#### [WORK TO BE COMPLETED]
Using the material that follows, identify and copy each line with the string "arrow".

#### [GIVEN DATA]
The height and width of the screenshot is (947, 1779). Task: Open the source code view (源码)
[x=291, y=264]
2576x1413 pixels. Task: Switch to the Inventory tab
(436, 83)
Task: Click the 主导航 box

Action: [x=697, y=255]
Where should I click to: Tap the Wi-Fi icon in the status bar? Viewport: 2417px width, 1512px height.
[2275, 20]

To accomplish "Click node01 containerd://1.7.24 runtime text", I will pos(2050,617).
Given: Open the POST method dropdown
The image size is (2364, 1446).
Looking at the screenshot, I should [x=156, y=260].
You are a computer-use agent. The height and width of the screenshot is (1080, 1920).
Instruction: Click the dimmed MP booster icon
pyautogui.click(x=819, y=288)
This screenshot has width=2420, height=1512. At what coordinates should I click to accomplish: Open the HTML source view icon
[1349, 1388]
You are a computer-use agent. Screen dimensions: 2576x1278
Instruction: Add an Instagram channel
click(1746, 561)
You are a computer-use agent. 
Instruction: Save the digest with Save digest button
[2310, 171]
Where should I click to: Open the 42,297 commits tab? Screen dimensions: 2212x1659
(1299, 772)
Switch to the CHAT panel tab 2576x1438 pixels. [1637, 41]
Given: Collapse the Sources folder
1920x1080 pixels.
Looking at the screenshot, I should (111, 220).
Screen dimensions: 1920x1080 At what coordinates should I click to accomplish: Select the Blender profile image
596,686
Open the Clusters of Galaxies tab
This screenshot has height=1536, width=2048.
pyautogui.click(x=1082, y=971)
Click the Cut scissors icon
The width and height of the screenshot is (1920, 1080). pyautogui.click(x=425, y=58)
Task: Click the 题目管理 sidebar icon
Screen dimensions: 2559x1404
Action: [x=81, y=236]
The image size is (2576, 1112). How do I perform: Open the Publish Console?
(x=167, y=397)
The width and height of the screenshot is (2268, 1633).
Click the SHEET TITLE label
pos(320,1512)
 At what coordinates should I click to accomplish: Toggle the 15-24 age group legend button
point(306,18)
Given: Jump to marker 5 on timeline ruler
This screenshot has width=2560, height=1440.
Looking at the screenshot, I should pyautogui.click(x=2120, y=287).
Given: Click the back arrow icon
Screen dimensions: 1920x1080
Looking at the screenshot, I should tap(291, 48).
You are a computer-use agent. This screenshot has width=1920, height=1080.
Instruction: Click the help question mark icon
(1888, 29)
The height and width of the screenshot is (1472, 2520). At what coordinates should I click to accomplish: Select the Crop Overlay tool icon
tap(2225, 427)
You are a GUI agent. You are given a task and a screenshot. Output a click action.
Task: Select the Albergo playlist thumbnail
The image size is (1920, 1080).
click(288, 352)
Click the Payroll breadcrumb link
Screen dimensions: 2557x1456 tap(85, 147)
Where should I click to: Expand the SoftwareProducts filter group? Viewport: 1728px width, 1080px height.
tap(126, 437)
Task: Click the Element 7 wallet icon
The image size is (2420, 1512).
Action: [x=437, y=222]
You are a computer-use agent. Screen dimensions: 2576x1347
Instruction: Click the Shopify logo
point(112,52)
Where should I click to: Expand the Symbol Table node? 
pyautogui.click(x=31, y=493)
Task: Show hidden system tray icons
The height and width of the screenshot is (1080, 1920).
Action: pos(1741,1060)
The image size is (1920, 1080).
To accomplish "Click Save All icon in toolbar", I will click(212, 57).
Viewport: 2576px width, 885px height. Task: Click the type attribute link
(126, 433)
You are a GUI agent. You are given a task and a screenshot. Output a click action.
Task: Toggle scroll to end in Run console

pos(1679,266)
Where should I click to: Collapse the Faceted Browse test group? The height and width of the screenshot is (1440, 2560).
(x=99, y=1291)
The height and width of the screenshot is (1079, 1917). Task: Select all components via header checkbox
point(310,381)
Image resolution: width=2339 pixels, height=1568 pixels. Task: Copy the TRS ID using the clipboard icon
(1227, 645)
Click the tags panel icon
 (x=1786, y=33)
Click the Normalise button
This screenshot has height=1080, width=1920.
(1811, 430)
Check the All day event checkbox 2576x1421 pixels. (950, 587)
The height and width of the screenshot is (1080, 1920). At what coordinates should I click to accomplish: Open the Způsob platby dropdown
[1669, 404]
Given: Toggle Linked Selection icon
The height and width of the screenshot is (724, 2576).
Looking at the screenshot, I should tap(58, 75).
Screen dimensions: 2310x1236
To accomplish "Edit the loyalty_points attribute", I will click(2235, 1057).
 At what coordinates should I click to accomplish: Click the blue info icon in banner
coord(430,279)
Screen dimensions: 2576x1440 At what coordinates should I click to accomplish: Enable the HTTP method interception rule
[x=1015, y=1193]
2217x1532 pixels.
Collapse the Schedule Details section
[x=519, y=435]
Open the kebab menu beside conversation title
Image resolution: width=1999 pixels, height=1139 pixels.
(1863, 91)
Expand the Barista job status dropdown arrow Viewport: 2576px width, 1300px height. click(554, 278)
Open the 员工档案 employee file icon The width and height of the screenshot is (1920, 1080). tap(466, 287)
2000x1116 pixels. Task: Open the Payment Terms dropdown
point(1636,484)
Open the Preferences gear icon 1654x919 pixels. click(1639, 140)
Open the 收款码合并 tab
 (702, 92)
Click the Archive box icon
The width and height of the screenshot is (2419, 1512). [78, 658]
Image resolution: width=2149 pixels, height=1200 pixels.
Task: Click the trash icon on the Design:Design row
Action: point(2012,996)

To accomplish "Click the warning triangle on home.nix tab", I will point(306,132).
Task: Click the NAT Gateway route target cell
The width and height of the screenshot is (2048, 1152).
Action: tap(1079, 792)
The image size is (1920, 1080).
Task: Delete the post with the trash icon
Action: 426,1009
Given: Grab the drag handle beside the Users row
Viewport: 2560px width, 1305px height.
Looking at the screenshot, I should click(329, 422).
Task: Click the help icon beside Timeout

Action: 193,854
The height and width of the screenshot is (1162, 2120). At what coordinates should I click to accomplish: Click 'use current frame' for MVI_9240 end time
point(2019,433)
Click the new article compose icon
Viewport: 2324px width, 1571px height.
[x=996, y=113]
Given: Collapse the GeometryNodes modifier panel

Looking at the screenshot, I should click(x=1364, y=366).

#### [ANSWER BELOW]
Given: Click the back arrow icon
Expand the Barista job status dropdown arrow Viewport: 2576px width, 1300px height. click(554, 278)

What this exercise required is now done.